SELECT title, VECTOR_DISTANCE(embedding, VECTOR('[0.1, 0.4, 0.2, ...]'), 'l2') AS distance
FROM documents
ORDER BY distance
LIMIT 10;

Distance Metrics

| Metric | Function | Best For | |--------|----------|----------| | l2 | Euclidean distance | General purpose | | cosine | Cosine similarity | Text embeddings | | dot | Inner product | Normalized vectors |

-- Cosine similarity
SELECT * FROM documents
ORDER BY VECTOR_DISTANCE(embedding, VECTOR('[...]'), 'cosine')
LIMIT 5;

-- Inner product
SELECT * FROM documents
ORDER BY VECTOR_DISTANCE(embedding, VECTOR('[...]'), 'dot')
LIMIT 5;

Indexes

HNSW (Hierarchical Navigable Small World)

Best for high recall with moderate memory usage. Recommended for most use cases.

CREATE INDEX idx_docs_hnsw ON documents USING hnsw (embedding);

IVFFlat (Inverted File with Flat)

Best for large datasets where you can trade some recall for speed.

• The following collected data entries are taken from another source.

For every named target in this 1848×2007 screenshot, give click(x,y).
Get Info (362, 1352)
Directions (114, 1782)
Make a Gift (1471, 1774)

CREATE INDEX idx_docs_ivf ON documents USING ivfflat (embedding);

Filtering with Vectors

Combine vector search with SQL filters:

-- Find similar documents in a specific category
SELECT title, VECTOR_DISTANCE(embedding, VECTOR('[...]'), 'cosine') AS score
FROM documents
WHERE category = 'tutorials'
ORDER BY score
LIMIT 10;

-- Join with other tables
SELECT d.title, u.name AS author, VECTOR_DISTANCE(d.embedding, VECTOR('[...]'), 'l2') AS dist
FROM documents d
JOIN users u ON d.author_id = u.id
ORDER BY dist
LIMIT 5;

RAG Pattern

A common pattern for Retrieval-Augmented Generation:

-- 1. Store document chunks with embeddings
CREATE TABLE chunks (
  id SERIAL PRIMARY KEY,
  doc_id INTEGER REFERENCES documents(id),
  text TEXT,
  embedding Vector(1536)
);

-- 2. Create HNSW index
CREATE INDEX idx_chunks_hnsw ON chunks USING hnsw (embedding);

-- 3. Retrieve relevant chunks for a query
SELECT text
FROM chunks
ORDER BY VECTOR_DISTANCE(embedding, VECTOR('[query_embedding...]'), 'cosine')
LIMIT 5;

-- 4. Pass retrieved chunks to your LLM as context

Performance

  • HNSW: ~1ms queries on 1M vectors (384 dimensions)
  • IVFFlat: ~0.5ms queries with nprobe=10, lower recall
  • Brute force: Exact results, O(n) — use for small datasets (under 10K vectors)

SIMD-accelerated distance calculations are used automatically on supported hardware.